◆ **What is needed**
Arrange the items as a Markdown table with the columns Row and Line, starting at the line containing "The height and width of the screenshot is (600, 800)." and ending at the line containing "click(601, 641)". Number each row and leave out blank lines.

◆ **Source material**
## begin

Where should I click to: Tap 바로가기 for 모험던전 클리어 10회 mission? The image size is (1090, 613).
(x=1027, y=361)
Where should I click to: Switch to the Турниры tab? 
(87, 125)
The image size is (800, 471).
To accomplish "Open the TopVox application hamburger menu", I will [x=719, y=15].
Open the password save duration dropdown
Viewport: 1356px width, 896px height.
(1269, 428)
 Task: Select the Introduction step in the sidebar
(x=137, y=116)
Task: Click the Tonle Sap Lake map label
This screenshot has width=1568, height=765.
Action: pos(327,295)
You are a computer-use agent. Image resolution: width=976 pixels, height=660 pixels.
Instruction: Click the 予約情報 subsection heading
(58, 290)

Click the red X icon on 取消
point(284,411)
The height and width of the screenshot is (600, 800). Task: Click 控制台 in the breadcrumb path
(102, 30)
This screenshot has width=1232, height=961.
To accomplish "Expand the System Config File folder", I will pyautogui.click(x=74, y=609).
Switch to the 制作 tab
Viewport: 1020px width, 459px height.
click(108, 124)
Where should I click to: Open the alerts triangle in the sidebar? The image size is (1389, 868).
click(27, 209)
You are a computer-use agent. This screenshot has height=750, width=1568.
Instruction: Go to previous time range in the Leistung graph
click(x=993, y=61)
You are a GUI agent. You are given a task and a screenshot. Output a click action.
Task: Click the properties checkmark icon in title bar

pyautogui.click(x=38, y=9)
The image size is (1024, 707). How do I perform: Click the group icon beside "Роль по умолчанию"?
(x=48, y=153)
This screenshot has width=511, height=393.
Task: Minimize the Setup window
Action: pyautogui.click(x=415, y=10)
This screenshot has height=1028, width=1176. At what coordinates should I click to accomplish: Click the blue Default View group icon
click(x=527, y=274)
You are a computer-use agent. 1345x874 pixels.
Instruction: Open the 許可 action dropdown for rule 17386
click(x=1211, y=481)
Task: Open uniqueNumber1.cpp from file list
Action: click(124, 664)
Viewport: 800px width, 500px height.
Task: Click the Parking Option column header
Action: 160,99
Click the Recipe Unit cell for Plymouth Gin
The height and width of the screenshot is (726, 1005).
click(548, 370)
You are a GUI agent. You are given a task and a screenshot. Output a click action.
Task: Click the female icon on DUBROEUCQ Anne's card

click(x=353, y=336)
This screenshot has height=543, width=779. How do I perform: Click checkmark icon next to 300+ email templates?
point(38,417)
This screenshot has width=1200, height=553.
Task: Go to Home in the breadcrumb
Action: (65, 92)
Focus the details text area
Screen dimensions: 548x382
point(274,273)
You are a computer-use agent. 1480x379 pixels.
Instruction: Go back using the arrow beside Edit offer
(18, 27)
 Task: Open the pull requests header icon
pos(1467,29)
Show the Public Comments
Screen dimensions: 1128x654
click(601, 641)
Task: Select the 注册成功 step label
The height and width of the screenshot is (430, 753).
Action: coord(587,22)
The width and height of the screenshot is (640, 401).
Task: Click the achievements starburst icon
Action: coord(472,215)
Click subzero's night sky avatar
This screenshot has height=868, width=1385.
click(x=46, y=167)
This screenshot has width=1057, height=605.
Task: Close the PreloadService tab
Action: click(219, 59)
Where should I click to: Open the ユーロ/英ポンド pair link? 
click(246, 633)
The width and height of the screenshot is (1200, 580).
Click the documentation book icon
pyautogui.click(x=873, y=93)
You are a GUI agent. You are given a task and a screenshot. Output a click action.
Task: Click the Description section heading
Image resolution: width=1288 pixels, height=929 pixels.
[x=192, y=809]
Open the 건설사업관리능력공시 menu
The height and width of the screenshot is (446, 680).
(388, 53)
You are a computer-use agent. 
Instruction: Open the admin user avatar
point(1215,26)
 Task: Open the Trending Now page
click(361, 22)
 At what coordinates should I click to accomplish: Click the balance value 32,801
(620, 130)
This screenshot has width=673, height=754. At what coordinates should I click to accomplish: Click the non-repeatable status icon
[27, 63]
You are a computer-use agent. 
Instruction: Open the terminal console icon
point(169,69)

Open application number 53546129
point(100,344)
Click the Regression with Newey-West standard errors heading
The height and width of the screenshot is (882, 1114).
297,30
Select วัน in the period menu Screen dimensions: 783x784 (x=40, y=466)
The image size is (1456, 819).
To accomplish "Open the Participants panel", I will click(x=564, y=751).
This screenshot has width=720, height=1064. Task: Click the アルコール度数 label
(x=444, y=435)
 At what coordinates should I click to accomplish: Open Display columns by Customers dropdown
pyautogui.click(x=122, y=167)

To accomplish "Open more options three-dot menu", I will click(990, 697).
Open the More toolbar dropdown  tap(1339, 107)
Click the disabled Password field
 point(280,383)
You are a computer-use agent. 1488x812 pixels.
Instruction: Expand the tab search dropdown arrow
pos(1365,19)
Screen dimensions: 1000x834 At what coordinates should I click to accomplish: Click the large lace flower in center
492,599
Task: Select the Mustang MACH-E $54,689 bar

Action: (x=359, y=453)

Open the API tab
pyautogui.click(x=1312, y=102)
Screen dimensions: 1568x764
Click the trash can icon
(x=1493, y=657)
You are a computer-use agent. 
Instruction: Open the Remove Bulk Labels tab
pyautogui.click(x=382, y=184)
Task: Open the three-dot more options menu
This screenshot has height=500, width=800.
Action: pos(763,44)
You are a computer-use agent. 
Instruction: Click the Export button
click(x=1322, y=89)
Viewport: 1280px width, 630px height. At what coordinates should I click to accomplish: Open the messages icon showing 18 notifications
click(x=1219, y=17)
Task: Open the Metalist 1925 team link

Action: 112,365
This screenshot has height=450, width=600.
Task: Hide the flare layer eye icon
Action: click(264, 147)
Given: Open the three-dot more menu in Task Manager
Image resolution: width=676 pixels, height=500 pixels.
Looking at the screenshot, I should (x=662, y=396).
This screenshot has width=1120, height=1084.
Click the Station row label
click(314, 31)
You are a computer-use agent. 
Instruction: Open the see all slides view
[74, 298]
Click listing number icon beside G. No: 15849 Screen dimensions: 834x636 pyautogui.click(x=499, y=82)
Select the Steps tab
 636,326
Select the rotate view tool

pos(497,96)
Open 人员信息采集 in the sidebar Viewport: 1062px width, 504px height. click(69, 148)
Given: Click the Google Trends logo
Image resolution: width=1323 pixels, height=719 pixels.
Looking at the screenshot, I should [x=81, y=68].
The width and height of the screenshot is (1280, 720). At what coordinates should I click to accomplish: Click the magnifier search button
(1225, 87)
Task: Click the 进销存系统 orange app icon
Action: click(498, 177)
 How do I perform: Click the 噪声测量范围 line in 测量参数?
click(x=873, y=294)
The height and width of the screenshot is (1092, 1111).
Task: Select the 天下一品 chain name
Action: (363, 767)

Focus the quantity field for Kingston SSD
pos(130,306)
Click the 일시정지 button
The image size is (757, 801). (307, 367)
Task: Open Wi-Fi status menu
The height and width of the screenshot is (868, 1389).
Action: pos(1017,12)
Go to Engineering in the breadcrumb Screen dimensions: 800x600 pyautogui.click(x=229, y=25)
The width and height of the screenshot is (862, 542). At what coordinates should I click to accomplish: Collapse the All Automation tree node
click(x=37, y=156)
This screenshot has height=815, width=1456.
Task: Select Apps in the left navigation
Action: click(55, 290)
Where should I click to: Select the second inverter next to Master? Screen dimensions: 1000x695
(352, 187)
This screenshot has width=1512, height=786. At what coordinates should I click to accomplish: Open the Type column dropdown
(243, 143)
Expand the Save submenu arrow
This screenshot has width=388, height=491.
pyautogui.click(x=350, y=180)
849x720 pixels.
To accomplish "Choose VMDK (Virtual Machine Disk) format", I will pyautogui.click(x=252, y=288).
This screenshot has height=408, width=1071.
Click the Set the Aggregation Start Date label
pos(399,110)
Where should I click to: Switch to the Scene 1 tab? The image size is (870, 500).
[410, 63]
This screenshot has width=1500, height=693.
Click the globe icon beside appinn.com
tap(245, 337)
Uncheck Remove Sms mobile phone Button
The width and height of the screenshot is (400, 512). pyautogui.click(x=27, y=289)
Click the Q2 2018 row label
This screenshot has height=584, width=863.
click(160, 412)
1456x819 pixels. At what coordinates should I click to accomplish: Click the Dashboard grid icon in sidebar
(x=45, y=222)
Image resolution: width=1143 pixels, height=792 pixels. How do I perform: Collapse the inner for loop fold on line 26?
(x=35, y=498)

## end

◆ **Task solution**
| Row | Line |
|---|---|
| 1 | The height and width of the screenshot is (600, 800). Task: Click 控制台 in the breadcrumb path |
| 2 | (102, 30) |
| 3 | This screenshot has width=1232, height=961. |
| 4 | To accomplish "Expand the System Config File folder", I will pyautogui.click(x=74, y=609). |
| 5 | Switch to the 制作 tab |
| 6 | Viewport: 1020px width, 459px height. |
| 7 | click(108, 124) |
| 8 | Where should I click to: Open the alerts triangle in the sidebar? The image size is (1389, 868). |
| 9 | click(27, 209) |
| 10 | You are a computer-use agent. This screenshot has height=750, width=1568. |
| 11 | Instruction: Go to previous time range in the Leistung graph |
| 12 | click(x=993, y=61) |
| 13 | You are a GUI agent. You are given a task and a screenshot. Output a click action. |
| 14 | Task: Click the properties checkmark icon in title bar |
| 15 | pyautogui.click(x=38, y=9) |
| 16 | The image size is (1024, 707). How do I perform: Click the group icon beside "Роль по умолчанию"? |
| 17 | (x=48, y=153) |
| 18 | This screenshot has width=511, height=393. |
| 19 | Task: Minimize the Setup window |
| 20 | Action: pyautogui.click(x=415, y=10) |
| 21 | This screenshot has height=1028, width=1176. At what coordinates should I click to accomplish: Click the blue Default View group icon |
| 22 | click(x=527, y=274) |
| 23 | You are a computer-use agent. 1345x874 pixels. |
| 24 | Instruction: Open the 許可 action dropdown for rule 17386 |
| 25 | click(x=1211, y=481) |
| 26 | Task: Open uniqueNumber1.cpp from file list |
| 27 | Action: click(124, 664) |
| 28 | Viewport: 800px width, 500px height. |
| 29 | Task: Click the Parking Option column header |
| 30 | Action: 160,99 |
| 31 | Click the Recipe Unit cell for Plymouth Gin |
| 32 | The height and width of the screenshot is (726, 1005). |
| 33 | click(548, 370) |
| 34 | You are a GUI agent. You are given a task and a screenshot. Output a click action. |
| 35 | Task: Click the female icon on DUBROEUCQ Anne's card |
| 36 | click(x=353, y=336) |
| 37 | This screenshot has height=543, width=779. How do I perform: Click checkmark icon next to 300+ email templates? |
| 38 | point(38,417) |
| 39 | This screenshot has width=1200, height=553. |
| 40 | Task: Go to Home in the breadcrumb |
| 41 | Action: (65, 92) |
| 42 | Focus the details text area |
| 43 | Screen dimensions: 548x382 |
| 44 | point(274,273) |
| 45 | You are a computer-use agent. 1480x379 pixels. |
| 46 | Instruction: Go back using the arrow beside Edit offer |
| 47 | (18, 27) |
| 48 |  Task: Open the pull requests header icon |
| 49 | pos(1467,29) |
| 50 | Show the Public Comments |
| 51 | Screen dimensions: 1128x654 |
| 52 | click(601, 641) |